#### Material supplied

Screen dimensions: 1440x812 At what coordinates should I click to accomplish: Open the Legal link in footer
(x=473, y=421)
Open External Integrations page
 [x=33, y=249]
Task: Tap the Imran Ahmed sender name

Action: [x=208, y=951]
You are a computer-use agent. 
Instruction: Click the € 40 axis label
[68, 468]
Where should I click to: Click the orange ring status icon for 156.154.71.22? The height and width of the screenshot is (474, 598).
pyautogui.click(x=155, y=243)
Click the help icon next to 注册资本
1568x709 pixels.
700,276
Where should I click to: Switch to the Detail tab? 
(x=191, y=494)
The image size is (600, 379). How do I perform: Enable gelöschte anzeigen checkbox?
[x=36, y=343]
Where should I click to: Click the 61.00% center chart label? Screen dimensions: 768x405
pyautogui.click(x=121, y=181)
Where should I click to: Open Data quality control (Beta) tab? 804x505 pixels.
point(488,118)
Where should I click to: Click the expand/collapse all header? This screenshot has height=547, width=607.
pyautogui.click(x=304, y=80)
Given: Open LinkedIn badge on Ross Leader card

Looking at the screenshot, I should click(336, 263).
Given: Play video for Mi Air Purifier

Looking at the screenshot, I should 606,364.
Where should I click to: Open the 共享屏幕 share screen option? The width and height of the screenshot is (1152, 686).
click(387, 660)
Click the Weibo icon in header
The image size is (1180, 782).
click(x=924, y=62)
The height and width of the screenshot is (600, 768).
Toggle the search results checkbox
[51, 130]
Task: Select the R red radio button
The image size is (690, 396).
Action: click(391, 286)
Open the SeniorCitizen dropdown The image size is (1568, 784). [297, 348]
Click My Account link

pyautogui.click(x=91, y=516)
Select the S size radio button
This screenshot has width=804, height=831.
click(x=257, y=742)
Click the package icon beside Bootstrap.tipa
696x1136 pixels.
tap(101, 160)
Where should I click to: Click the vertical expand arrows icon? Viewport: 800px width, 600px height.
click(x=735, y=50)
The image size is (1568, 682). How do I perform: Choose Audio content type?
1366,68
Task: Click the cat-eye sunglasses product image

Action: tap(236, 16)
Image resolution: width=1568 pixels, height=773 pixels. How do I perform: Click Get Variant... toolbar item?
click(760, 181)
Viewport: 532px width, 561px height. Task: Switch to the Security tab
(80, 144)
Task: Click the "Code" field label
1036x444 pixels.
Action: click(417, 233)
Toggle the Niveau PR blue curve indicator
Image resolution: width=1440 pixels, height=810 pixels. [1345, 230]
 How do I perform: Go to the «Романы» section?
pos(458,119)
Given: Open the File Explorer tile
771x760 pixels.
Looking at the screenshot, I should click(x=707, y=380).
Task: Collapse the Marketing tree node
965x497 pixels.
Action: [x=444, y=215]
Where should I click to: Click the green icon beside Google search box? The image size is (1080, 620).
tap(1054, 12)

########

What the exercise asks → Retype the entries above exactly, but only from the line containing "The height and width of the screenshot is (600, 768)." through the line containing "Select the S size radio button", both included.

Reply to the task →
The height and width of the screenshot is (600, 768).
Toggle the search results checkbox
[51, 130]
Task: Select the R red radio button
The image size is (690, 396).
Action: click(391, 286)
Open the SeniorCitizen dropdown The image size is (1568, 784). [297, 348]
Click My Account link

pyautogui.click(x=91, y=516)
Select the S size radio button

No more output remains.